The page you are currently looking at is my day-to-day blog. There are others! You can navigate to them by using the links on the right hand side of this page, and then between them in a similar fashion. Not An Ivory Tower is a collection of some of my writings deriving from my post-doctoral research with an inter-faith seminary in the States; Celebrating the Year offers thoughts, short liturgies, prayers, food suggestions, and decorative ideas for various festivals, times and seasons; Tro Breizh is the beginning of a devotional calendar of Breton saints; Threshold contains templates/scripts which can be personalised (with my help if you wish) for such occasions as births, betrothals, marriages, new homes, farewells, and partings; and Finding Balance is a series of workshops based on the chakra system. Explore, browse, enjoy - and please do send me your feedback via the comments boxes!

Saturday 28 April 2018

Catch up...

The long, long, long winter has finally turned to Spring, and we enjoyed, last weekend, a couple of days of really warm sunshine - which, of course, meant we forsook work in the house for the garden, which now has mowed grass, a hacked back west bank all the way along our patch to the north of the house, and the makings of a deluxe chicken coop... Yes, Mrs Fluffybottom and her gang of four (Big Venus, Chickpea, Grey Malkin, and Little T) are arriving next week!! (This is them in their current patch.)
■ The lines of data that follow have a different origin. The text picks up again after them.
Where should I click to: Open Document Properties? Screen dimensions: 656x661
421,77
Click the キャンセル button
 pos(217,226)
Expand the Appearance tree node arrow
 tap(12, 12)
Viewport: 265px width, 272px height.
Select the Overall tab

Meanwhile, having celebrated Earth Day last Sunday, 22nd April (did you sign the plastic petition and check your global footprint??), tomorrow, 29th April is the feast day of Catherine of Sienna. Born Caterina Benincasa in 1347, she was the 23rd of 25 children that her mother bore: they didn't all survive, including Caterina's own twin. After the death of her sister Bonaventura in childbirth, Caterina, then aged 16, refused to marry her widower brother-in-law, and chose instead to join the Dominican Order of Penance (later known as the Dominican Third Order), an organisation of religious lay people who lived at home, wore distinctive dress and worked with poor and sick people - of whom there were many, this being the era of the Black Death, which wiped out a third of the population of Europe.
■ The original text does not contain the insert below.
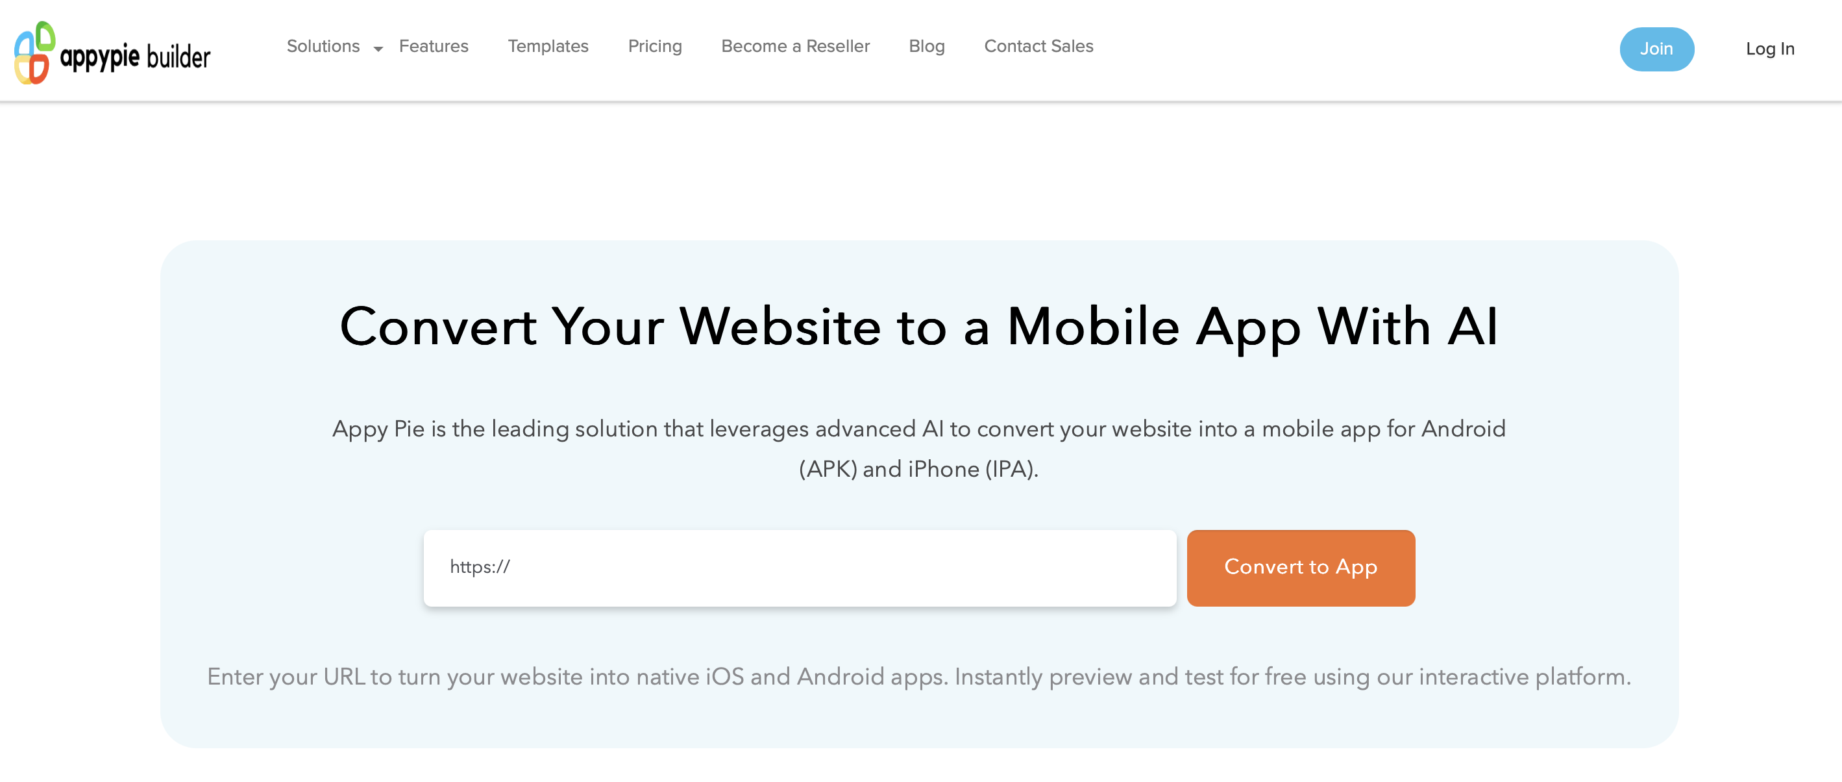
Task: Select Solutions in the top navigation
Action: pos(323,47)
Three years later Caterina experienced a vision of Jesus putting a ring on her finger, which she later described as a 'spiritual marriage' to Christ. While continuing her charitable work, Caterina became concerned by the corruption within the church, and, like many others, blamed this on the moving of the Papal court from Rome to Avignon, French politics and lifestyle being believed to be decadent and corrupt......... No comment!

So, from 1374 onwards, Caterina, and a group of those who followed her lead, began travelling throughout northern and central Italy, advocating clerical reform within the church, repentance, and renewal through total love for God. She also sent a series of letters to Pope Gregory XI, exhorting him to return to Rome, and she was even granted an audience with him in 1377 in Avignon. Caterina also wrote a major treatise about love for God, neighbour, and self, entitled 'The Dialogue of Divine Providence'.



She died at the age of 33, is revered for her writings, her political boldness, and her spirituality, and was proclaimed the first woman 'doctor of the church' in 1970 by Pope Paul VI. Her theology and spiritual experience are generally described as 'mystical'.

The term 'mysticism' has been defined and used in many ways over time, but generally involves extra-ordinary states of mind and experience, including the sense of becoming one with the Divine/Absolute, the consciousness of Godde's omni-presence, and unusual intuitive insights. I like the simple definition that the mystical is that which inspires a spiritual sense of mystery, awe and fascination, or, as another has put it, using the eye of love to gaze at divine realities. As I look around and see the garden and the countryside springing into green life, I know whose hand is at work - and it isn't ours.